How the US could actually get rid of the Electoral College

During Sen. Elizabeth Warren’s (D-MA) town hall event on Monday night, she floated a seemingly radical idea to make voting more equitable: abolishing the Electoral College.

“We need to make sure that every vote counts,” she said. “The way we can make that happen is that we can have national voting and that means get rid of the Electoral College, and everybody … I think everybody ought to have to come and ask for your vote.”

As Vox’s Ella Nilsen reports, Warren’s idea earned loud applause. Warren and Pete Buttigieg, the mayor of South Bend, Indiana, are among the 2020 Democratic hopefuls backing this idea.

Because of the Electoral College, swing states like Florida, Michigan, Pennsylvania, and Ohio tend to receive an outsized focus during campaigns. This emphasis means that certain other states are neglected by candidates and very rarely the linchpins in any presidential electoral decision.

This set-up ends up weighing the votes in swing states more heavily than those in places that predictably tend to fall on one side of the aisle. Swing state votes could decide an election, whereas ones in more solidly liberal or conservative states would be expected to break a particular way. It’s an arrangement that’s raised more questions after candidates in recent elections (Hillary Clinton and Al Gore) won the popular vote but lost the Electoral College.

Defenders of the system argue that removing it would give populous urban centers disproportionate power to decide elections compared to more rural areas, while proponents note that it would simply give each vote the same weight.

Sure, the Electoral College is unpopular with Democrats, but how would you actually get rid of it?

To ditch the Electoral College entirely, the US would have to pass a constitutional amendment (passed by two-thirds of the House and Senate and approved by 38 states) — or convene a constitutional convention (which has never been done, but would have to be called for by 34 states). Either method is vanishingly unlikely because each would require many small states to approve a change that would reduce their influence on the presidential outcome.

There is one potential workaround, however: the National Popular Vote Interstate Compact, a clever proposal that uses the Constitution’s ambiguity on electors to its own ends.

A state signing on to the compact agrees that it will pledge all its electors not to its state winner but to the victor in the national popular vote — but only if states controlling 270 or more electoral votes have agreed to do the same. If they do, and everything works as planned, then whoever wins the popular vote will necessarily win the electoral vote too.

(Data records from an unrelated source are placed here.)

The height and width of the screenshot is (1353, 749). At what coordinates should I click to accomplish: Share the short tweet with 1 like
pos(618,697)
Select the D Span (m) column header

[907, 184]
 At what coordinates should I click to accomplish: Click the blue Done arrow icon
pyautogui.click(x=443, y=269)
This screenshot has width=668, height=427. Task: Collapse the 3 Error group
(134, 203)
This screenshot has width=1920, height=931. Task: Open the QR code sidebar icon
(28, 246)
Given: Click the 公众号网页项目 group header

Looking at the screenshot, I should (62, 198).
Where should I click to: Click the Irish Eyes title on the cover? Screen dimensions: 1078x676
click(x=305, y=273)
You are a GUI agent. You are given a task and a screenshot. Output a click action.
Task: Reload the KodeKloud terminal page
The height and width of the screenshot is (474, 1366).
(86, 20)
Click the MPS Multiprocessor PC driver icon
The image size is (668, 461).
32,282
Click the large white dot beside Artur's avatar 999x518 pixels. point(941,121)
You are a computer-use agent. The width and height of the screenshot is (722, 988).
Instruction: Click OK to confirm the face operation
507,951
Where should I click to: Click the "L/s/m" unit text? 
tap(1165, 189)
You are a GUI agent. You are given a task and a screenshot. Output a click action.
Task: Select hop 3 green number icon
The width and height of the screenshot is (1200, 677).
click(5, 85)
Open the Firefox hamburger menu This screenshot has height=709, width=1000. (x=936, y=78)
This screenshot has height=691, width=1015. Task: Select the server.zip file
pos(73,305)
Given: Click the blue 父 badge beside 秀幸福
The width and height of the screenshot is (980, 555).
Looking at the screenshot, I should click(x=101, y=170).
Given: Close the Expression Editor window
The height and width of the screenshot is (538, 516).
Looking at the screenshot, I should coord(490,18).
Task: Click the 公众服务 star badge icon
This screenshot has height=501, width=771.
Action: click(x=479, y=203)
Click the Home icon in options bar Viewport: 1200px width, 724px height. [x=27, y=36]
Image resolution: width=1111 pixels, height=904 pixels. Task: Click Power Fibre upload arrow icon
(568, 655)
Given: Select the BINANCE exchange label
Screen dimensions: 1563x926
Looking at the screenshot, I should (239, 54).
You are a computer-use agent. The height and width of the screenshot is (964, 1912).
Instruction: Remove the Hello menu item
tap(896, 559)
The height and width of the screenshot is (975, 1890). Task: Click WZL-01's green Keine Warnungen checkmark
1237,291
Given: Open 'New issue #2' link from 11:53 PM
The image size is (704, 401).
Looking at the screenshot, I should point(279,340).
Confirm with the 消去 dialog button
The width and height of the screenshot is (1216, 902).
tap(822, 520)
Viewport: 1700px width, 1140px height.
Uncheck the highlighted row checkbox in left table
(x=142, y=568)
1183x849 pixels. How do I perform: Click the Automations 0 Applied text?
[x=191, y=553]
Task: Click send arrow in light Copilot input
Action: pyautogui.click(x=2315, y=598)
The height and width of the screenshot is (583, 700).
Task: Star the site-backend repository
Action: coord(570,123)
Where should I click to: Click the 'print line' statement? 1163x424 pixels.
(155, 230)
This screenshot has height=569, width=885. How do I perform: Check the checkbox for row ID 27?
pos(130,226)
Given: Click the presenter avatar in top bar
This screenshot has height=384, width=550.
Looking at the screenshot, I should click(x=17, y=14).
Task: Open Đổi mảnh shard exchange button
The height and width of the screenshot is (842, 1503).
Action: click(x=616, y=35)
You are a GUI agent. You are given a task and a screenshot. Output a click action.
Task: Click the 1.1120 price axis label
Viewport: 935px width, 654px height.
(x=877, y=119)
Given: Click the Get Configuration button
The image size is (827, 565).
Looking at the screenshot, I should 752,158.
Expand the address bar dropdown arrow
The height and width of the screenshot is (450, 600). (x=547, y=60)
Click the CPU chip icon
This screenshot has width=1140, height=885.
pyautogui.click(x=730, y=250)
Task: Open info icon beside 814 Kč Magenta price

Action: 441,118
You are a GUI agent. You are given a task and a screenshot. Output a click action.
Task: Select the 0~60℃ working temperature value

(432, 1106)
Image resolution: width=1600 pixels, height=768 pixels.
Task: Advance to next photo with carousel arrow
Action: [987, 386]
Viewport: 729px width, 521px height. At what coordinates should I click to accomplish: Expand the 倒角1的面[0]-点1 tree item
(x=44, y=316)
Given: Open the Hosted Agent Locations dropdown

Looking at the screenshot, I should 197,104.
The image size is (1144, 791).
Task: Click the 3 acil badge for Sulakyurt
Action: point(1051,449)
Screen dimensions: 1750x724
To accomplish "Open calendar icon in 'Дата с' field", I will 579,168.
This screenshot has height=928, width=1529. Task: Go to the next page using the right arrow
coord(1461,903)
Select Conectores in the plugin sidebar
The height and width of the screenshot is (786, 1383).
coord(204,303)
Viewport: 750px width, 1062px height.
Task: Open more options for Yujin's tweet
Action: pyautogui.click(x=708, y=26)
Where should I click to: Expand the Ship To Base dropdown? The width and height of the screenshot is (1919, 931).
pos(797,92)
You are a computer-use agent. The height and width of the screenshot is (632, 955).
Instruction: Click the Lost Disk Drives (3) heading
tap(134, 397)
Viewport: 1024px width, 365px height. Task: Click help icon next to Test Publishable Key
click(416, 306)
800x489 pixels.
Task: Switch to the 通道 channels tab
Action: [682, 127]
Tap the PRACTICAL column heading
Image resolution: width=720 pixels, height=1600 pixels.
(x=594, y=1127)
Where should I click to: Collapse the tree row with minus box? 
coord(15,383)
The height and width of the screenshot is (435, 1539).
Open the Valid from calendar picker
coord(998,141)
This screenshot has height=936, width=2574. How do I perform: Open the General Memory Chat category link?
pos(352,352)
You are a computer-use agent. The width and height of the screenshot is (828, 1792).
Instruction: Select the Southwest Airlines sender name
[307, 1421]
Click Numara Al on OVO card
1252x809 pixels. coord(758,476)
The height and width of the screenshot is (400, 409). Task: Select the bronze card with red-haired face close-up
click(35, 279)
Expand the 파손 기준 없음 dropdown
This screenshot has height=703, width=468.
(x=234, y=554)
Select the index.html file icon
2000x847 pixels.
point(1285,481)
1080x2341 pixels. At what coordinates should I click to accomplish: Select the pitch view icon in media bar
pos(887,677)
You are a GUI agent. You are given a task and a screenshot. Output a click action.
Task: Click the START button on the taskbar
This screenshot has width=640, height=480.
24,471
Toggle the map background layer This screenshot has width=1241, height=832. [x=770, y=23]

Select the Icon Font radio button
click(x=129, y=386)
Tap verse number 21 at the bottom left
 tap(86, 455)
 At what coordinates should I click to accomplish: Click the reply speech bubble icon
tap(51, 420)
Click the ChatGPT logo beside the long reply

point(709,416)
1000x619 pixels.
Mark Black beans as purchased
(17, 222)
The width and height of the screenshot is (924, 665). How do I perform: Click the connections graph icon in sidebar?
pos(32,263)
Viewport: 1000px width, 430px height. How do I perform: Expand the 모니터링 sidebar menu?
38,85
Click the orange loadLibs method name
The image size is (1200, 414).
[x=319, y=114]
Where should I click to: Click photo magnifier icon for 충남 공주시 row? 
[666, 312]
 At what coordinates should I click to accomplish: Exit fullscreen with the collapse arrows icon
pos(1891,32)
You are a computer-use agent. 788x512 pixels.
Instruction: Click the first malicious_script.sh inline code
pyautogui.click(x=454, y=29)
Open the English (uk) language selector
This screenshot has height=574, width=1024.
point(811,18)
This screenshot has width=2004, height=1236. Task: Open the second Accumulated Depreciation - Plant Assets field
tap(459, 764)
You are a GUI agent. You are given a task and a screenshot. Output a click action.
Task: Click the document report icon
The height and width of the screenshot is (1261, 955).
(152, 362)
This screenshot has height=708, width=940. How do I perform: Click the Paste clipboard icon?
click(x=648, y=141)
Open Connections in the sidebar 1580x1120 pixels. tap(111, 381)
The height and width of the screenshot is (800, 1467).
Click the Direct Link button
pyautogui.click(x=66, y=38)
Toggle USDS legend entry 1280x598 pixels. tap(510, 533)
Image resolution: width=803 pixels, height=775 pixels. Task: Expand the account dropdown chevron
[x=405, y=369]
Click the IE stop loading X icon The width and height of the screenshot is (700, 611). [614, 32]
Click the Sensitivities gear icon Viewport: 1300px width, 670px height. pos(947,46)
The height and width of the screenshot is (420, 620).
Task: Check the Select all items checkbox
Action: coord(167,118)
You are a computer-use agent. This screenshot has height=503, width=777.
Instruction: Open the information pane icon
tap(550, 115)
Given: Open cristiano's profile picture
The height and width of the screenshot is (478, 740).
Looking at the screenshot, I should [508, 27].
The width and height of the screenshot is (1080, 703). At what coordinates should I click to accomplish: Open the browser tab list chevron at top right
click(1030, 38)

It’s an interesting proposal that’s already been enacted into law by 12 states (including the large states of California and New York) and the District of Columbia, which together control 181 electoral votes. But there’s one big obstacle: Most of the states that have adopted it are solidly Democratic, and just one is a swing state.

So unless a bunch of swing states decides to reduce their own power or Republican politicians conclude that a system bringing the power of small and rural states in line with that of big urban centers is a good idea, the compact isn’t going to get the support it needs, as FiveThirtyEight’s Nate Silver has written.

At the very least, 2020 candidates’ focus on the issue is drawing attention to the possibility.